Anderle also went on to dismiss the coalition’s argument that cannabis cultivation isn’t an agricultural use in compliance with the Williamson Act or the project’s land use zoning. The plot of land that holds Busy Bee’s Organics is under a Williamson Act easement, which gives the property owners tax breaks so long as the designated land is being used for agricultural purposes. Although the Coalition for Responsible Cannabis argued that cannabis cultivation is not recognized as an agricultural use, Anderle ruled that previous case law states otherwise. Anderle concluded that many of the coalition’s claims had little to do with the Busy Bee’s Organics project, and instead were directed at the county’s cannabis ordinances. If the coalition and its members opposed the county’s cannabis ordinance and PEIR, he wrote, they should have appealed its approval years ago.
“I’m very happy that Judge Anderle saw this case the same way we did,” Rotman said. “He stated unequivocally that the lawsuit lacked any meaningful connection to our project and was, instead, the coalition trying to take a second bite at the apple after they failed to challenge the county cannabis ordinance in a timely fashion back in 2018. That’s a grave misuse of CEQA and will continue to be a failing strategy for anti-cannabis activists like Marc Chytilo and Blair Pence.”

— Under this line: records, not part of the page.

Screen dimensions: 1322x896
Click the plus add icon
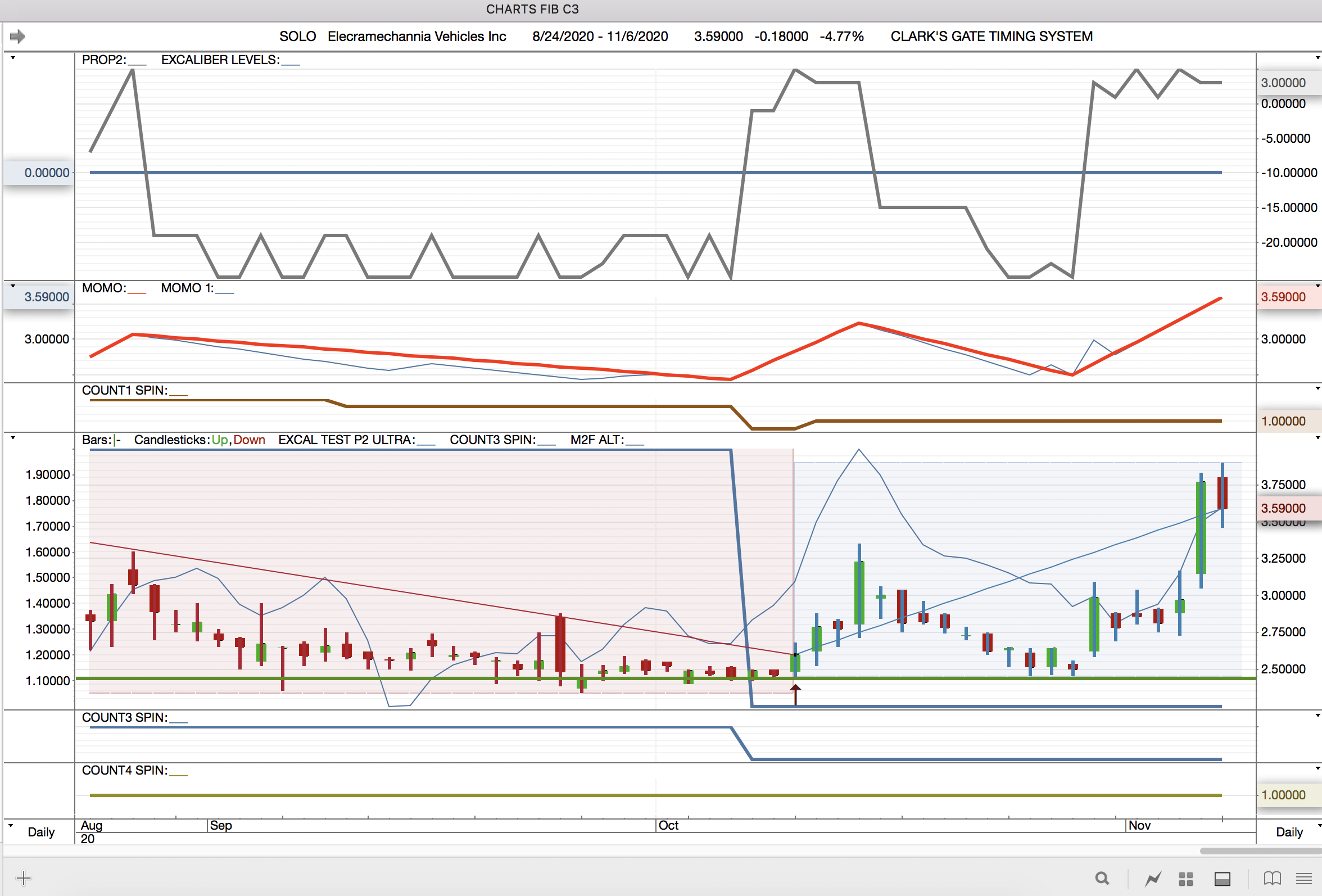click(23, 879)
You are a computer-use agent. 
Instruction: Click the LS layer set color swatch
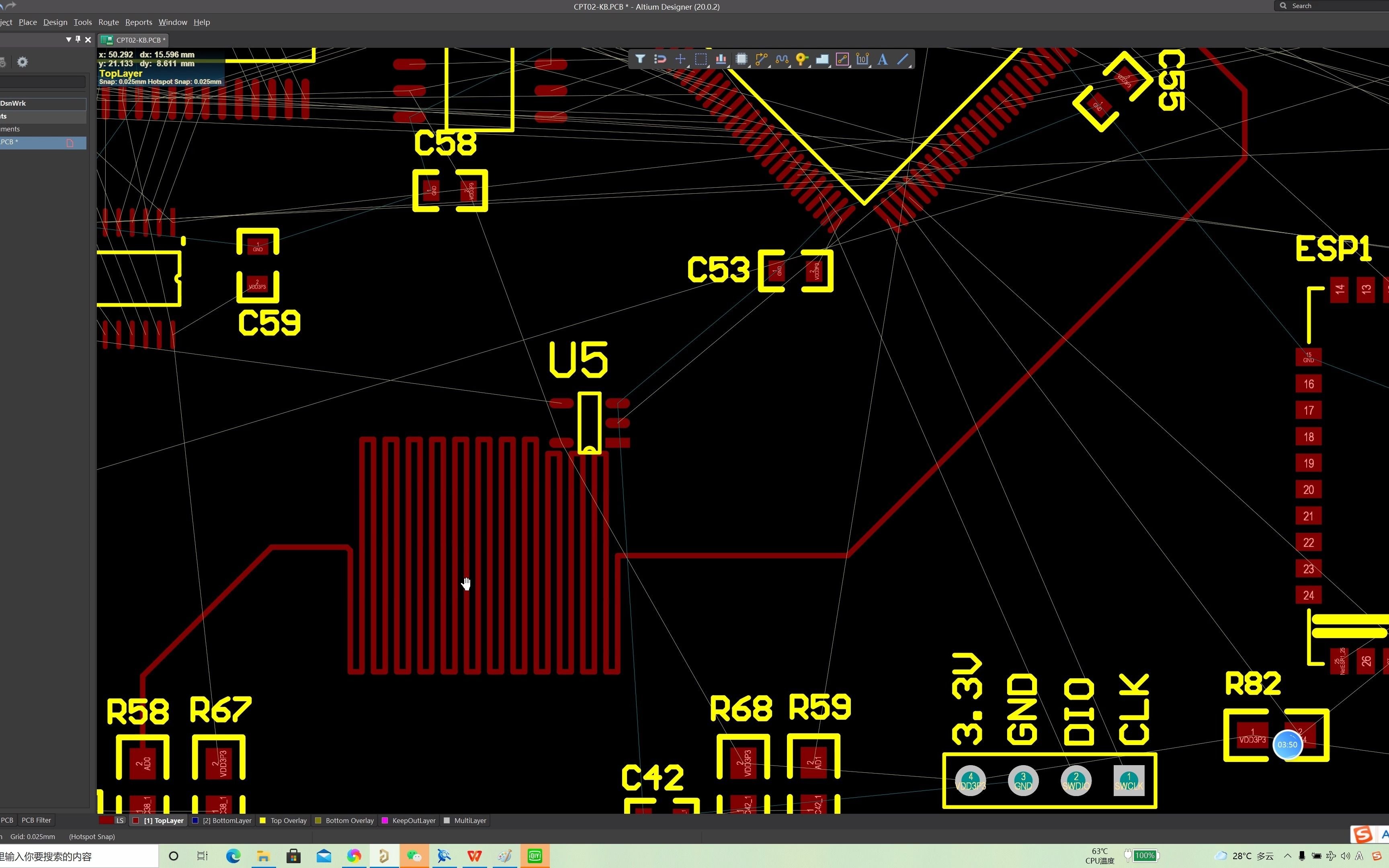106,820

Chytillo and Pence, attorney for and president of the Coalition for Responsible Cannabis respectively, are working together on at least two other similar lawsuits related to CEQA and local cannabis operations proposed by Castlerock Family Farms and West Coast Farms. They don’t intend to drop those efforts because of this ruling, according to Pence, and he also said it’s not the coalition’s goal to make it financially difficult for cannabis cultivators to operate.
“Absolutely not,” Pence wrote in a statement to the Sun. “We have simply been attempting to get Busy Bee to live up to their own motto of being a ‘great neighbor.’ So far that has not happened. We are holding the cannabis growers and our local government accountable to treat their community with the respect they deserve.”